_Input_.
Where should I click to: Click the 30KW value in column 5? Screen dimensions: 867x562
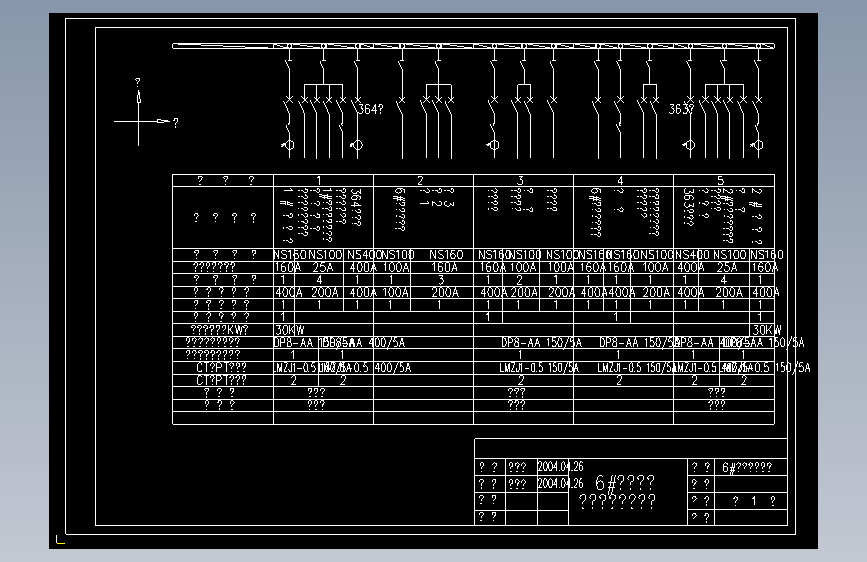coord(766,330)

==

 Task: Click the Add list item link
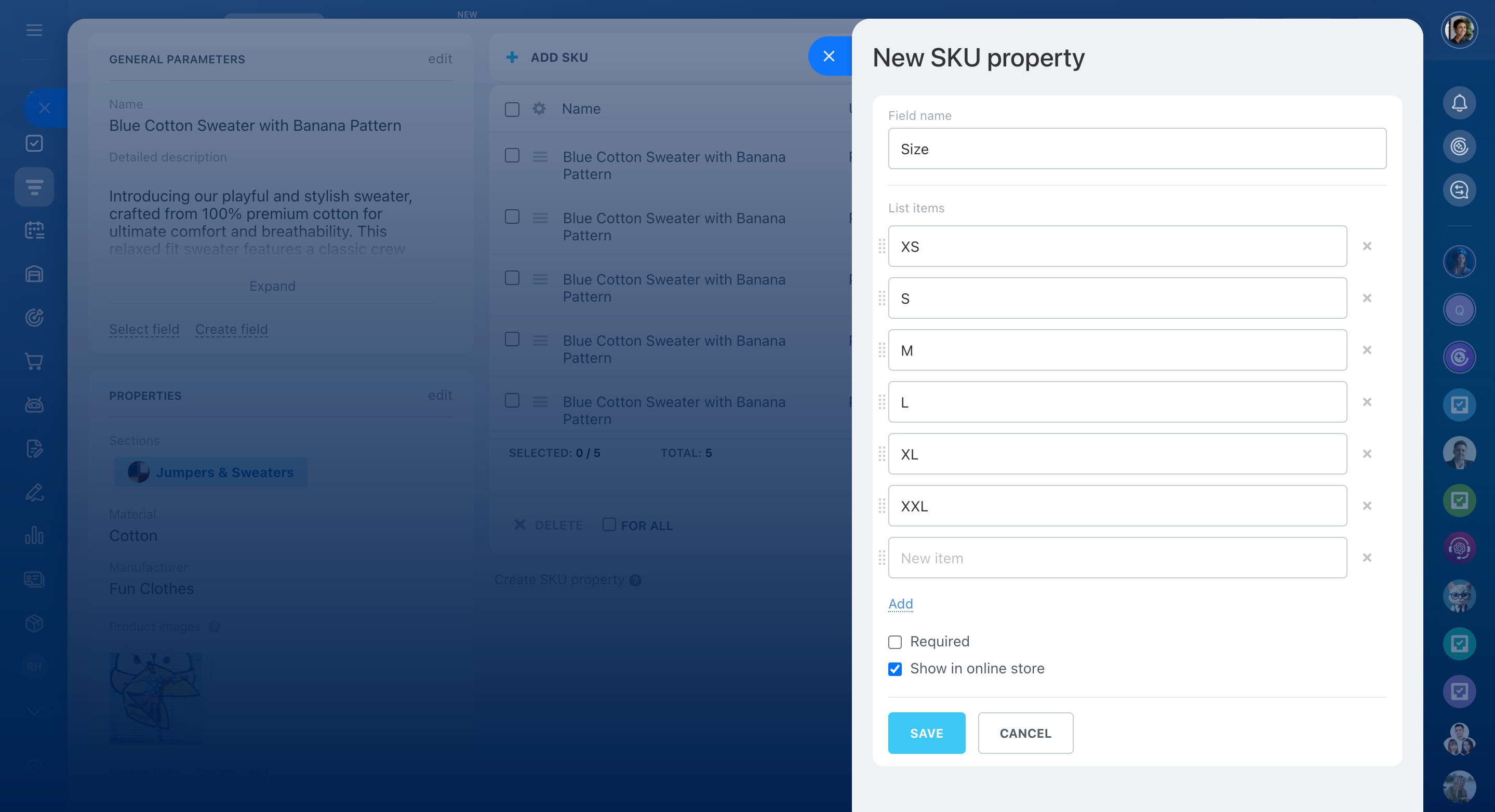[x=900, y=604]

...

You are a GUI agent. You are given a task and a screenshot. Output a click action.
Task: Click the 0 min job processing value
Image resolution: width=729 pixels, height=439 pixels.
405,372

_The problem_.
Could you rewrite everything in the material from the line containing "Where should I" down to the line containing "coord(766,330)", with "column" changed to "row" and nothing else altered? Leave the pictures out.

_Response to this exercise_.
Where should I click to: Click the 30KW value in row 5? Screen dimensions: 867x562
coord(766,330)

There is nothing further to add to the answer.